Word and element locating data
|---|
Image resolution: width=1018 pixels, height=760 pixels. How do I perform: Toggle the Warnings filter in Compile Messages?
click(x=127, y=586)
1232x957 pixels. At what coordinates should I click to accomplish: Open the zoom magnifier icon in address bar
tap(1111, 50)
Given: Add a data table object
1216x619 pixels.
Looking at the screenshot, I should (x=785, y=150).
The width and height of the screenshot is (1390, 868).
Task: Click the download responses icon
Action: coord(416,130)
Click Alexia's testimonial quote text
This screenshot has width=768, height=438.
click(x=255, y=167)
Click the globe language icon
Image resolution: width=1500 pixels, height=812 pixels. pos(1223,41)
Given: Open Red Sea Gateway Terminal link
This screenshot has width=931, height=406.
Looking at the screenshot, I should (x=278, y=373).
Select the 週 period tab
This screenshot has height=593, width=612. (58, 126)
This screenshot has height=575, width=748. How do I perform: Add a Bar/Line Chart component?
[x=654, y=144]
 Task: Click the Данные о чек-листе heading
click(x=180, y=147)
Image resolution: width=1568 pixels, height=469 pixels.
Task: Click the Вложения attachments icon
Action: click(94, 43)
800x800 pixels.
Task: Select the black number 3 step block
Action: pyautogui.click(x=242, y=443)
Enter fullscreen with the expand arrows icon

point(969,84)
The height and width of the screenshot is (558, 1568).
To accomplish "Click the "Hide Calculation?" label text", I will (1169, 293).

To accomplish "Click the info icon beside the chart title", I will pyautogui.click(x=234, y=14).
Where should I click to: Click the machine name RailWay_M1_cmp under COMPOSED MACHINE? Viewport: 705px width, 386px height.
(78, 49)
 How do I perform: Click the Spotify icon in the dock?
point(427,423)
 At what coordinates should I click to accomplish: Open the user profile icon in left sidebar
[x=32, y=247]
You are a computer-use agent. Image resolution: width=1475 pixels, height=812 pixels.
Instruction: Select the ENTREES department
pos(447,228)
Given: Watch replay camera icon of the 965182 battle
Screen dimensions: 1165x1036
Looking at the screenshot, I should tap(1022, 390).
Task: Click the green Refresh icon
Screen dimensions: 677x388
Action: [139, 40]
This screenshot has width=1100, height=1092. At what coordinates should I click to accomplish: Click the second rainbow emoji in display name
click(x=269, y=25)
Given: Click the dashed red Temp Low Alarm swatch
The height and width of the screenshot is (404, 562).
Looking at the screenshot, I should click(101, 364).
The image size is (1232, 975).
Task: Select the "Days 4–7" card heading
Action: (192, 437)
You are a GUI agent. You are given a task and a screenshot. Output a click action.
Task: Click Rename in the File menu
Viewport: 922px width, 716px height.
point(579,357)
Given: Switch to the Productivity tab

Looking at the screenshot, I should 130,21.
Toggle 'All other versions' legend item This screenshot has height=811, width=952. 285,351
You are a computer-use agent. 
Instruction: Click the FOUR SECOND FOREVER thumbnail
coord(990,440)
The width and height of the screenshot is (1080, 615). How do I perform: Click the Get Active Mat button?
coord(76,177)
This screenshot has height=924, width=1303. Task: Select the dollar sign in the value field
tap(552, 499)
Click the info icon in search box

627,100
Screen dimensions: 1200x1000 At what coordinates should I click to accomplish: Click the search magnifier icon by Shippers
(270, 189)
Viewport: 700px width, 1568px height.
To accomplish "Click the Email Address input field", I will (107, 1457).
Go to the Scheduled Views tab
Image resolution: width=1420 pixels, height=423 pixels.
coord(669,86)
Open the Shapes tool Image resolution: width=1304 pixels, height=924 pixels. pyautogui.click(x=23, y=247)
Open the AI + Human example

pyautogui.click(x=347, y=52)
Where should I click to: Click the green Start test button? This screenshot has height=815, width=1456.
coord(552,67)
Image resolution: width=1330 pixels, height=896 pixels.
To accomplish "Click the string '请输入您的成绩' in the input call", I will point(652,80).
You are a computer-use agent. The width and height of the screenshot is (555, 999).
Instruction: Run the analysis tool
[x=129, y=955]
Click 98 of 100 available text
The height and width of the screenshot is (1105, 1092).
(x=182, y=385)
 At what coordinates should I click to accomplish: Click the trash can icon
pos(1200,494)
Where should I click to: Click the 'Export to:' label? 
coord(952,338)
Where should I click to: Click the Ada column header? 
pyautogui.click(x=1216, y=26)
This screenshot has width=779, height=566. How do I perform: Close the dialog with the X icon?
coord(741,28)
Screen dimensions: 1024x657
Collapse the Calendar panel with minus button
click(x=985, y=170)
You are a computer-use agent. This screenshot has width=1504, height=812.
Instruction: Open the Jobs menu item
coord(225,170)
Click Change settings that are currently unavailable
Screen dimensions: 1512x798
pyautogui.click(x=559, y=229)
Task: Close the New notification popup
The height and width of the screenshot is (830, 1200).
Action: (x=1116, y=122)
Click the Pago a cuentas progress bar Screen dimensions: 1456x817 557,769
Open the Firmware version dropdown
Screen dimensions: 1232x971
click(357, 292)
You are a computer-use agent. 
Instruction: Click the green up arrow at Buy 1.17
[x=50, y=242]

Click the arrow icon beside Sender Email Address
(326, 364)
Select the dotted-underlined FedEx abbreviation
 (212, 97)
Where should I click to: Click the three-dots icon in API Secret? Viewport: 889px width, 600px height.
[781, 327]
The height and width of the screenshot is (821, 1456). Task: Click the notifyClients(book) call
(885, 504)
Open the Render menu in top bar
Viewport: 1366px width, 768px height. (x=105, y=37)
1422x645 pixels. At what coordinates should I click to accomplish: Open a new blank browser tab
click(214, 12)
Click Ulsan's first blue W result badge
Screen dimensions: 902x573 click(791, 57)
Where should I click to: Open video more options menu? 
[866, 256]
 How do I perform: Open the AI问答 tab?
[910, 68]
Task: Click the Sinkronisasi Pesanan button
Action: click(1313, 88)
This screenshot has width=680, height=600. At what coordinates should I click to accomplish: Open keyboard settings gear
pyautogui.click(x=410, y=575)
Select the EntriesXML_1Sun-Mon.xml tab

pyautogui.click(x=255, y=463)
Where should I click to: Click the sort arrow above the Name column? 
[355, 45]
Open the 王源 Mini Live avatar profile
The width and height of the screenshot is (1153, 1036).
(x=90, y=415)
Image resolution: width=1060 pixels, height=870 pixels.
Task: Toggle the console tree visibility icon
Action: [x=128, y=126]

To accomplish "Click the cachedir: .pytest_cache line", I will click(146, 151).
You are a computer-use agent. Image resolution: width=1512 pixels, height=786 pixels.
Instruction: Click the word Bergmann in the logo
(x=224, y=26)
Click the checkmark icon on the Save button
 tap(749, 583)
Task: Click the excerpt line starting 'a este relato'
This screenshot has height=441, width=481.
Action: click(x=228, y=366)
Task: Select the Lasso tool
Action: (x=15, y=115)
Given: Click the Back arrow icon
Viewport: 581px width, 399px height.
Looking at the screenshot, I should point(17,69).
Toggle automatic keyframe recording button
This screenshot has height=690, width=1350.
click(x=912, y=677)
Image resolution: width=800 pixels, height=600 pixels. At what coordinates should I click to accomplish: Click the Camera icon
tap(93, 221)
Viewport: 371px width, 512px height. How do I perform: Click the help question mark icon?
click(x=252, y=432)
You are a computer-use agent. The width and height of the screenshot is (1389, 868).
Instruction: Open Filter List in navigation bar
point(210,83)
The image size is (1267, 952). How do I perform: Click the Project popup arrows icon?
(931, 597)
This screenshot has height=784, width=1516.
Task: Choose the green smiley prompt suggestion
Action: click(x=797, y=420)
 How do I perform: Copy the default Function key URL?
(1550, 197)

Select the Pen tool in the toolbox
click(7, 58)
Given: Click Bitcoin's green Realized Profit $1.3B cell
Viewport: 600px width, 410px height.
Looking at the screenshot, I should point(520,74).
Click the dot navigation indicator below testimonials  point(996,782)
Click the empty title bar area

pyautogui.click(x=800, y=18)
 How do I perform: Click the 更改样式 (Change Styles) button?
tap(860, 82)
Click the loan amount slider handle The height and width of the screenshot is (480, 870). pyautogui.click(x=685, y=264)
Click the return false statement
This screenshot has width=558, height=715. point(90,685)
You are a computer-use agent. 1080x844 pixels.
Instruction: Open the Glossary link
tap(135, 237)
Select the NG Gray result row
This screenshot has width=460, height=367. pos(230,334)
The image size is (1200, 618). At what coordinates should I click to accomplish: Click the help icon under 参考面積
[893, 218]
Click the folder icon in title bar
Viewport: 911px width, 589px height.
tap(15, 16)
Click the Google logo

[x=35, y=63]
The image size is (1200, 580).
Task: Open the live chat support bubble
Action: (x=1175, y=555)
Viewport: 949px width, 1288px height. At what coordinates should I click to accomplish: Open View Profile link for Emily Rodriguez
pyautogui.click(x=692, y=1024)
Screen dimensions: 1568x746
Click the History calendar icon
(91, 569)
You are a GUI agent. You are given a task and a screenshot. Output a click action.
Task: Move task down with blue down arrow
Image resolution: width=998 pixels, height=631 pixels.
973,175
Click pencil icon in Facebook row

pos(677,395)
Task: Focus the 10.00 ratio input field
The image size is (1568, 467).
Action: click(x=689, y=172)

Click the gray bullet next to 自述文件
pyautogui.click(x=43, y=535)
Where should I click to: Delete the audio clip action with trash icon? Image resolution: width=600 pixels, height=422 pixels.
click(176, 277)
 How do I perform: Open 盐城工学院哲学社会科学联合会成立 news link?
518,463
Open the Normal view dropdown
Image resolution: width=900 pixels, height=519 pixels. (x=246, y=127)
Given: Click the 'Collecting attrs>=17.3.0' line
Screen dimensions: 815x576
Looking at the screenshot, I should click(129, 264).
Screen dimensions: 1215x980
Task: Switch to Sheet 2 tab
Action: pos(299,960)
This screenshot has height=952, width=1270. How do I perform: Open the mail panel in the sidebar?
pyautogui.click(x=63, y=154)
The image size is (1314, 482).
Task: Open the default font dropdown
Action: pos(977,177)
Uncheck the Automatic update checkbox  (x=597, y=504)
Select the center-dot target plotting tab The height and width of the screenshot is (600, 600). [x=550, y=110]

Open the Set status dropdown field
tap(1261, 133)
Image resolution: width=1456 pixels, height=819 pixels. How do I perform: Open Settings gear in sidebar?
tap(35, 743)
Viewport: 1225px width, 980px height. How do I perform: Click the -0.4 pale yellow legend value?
|---|
Exercise:
Rewrite the rows from the line with "This screenshot has height=952, width=1270." through the end of the rows, replacing "sidebar" with "side panel" and leaving everything else unchanged.

Solution:
This screenshot has height=952, width=1270. How do I perform: Open the mail panel in the side panel?
pyautogui.click(x=63, y=154)
The image size is (1314, 482).
Task: Open the default font dropdown
Action: pos(977,177)
Uncheck the Automatic update checkbox  (x=597, y=504)
Select the center-dot target plotting tab The height and width of the screenshot is (600, 600). [x=550, y=110]

Open the Set status dropdown field
tap(1261, 133)
Image resolution: width=1456 pixels, height=819 pixels. How do I perform: Open Settings gear in side panel?
tap(35, 743)
Viewport: 1225px width, 980px height. How do I perform: Click the -0.4 pale yellow legend value?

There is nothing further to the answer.